◆ Zu erledigende Aufgaben:
**a)** Wie viele Personen nehmen laut dem Bericht über den Hündeler-Gottesdienst an diesem Gottesdienst teil?
**b)** Geben Sie den Abschnitt des Berichts über den Hündeler-Gottesdienst wieder, der mit „An einem Hündeler-Gottesdienst“ beginnt und bis „machen keinen Mucks.“ reicht, und benennen Sie darin „Hunde“ in „Vierbeiner“ um.
**c)** Führen Sie den Bericht über den Hündeler-Gottesdienst im Anschluss an seinen letzten Satz weiter.

◆ Zitierte Textstelle:
━━━━━━
An einem Hündeler-Gottesdienst ist alles wie sonst. Ausser dass zum Singen alle sitzen bleiben. «Damit die Hunde nicht meinen», sagt Pfarrer Stefan Schwarz, «es gehe nun nach Hause.» Hirtenhündin, Malteser, Zwerg- oder Riesenpudel, Husky, Berner Senn, Eurasier oder Spaniel sowie die grossen und kleinen Mischlinge jeglicher Couleur: Die Hunde hören andächtig zu, machen keinen Mucks.
Gefragte Ideen
Für diesen Gottesdienst mit spezieller Thematik reisen einige von weit an. Trotzdem ist er nicht überlaufen: Etwa dreissig Personen sind dabei. «Nicht mehr als sonst», sagt der reformierte Pfarrer Stefan Schwarz, «aber andere. Ein anderes Zielpublikum.»
Immer wieder andere Leute anzusprechen, sei mittlerweile nötig, wie er weiter sagt: mal die Kinder, mal mit einem spezifischen Thema wie Blumen, mal die Eltern, Jugendlichen oder Seniorinnen und Senioren. «Sonst lockt man die Menschen kaum noch in die Kirchen. Es braucht Ideen, um auch Kirchenferne anzusprechen.»
Sie ansprechen über den Bezug zum Alltag, zum eigenen Leben. Wie eben dann, wenn sich alles um Hunde dreht. «Sie sind spirituelle Lehrer», findet Stefan Schwarz, der früher selber Hunde hatte und nun eine Katze hat. «Hunde öffnen den Menschen das Herz. Sie sehen die Natur dann mit anderen Augen. Entdecken Dinge, an denen sie sonst vorbeihetzen würden. Sie bewegen sich und verlangsamen ihr Leben – sie gewinnen einen neuen Blick für die Vielfalt des Lebens.»
━━━━━━
◆ Auszug der Auflistung:
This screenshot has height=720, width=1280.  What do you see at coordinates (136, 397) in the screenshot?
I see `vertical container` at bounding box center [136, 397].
━━━━━━
◆ Die Ergebnisse:
**a)** Etwa dreissig Personen.

**b)**
An einem Hündeler-Gottesdienst ist alles wie sonst. Ausser dass zum Singen alle sitzen bleiben. «Damit die Vierbeiner nicht meinen», sagt Pfarrer Stefan Schwarz, «es gehe nun nach Hause.» Hirtenhündin, Malteser, Zwerg- oder Riesenpudel, Husky, Berner Senn, Eurasier oder Spaniel sowie die grossen und kleinen Mischlinge jeglicher Couleur: Die Vierbeiner hören andächtig zu, machen keinen Mucks.

**c)**
Logisch: Beim Schlusssegen bezieht Pfarrer Stefan Schwarz auch die Hunde ein.
Tierische Vielfalt
Pfarrer Nicolas Betticher wird Anfang Oktober (siehe Kasten unten) in der katholischen Pfarrei Bern Bruder Klaus jedem einzelnen Tier die Hand auflegen und es segnen. Nicht nur Hunde werden vor Ort sein – auch Katzen, Pferde, Schafe, Lamas. «Ein paar von ihnen», räumt Nicolas Betticher schmunzelnd ein, «haben wir organisiert, um für Vielfalt zu sorgen.»
Der Pfarrer gibt auch zu: «Wir probieren Neues aus, um Leute zu gewinnen – sie im Leben abzuholen, bei ihrer Sehnsucht. Diese Sehnsucht hat viel mit Beziehung zu tun. Und viele Menschen pflegen eine intensive Beziehung zu ihren Tieren, die einen zentralen Platz in ihrem Leben einnehmen.»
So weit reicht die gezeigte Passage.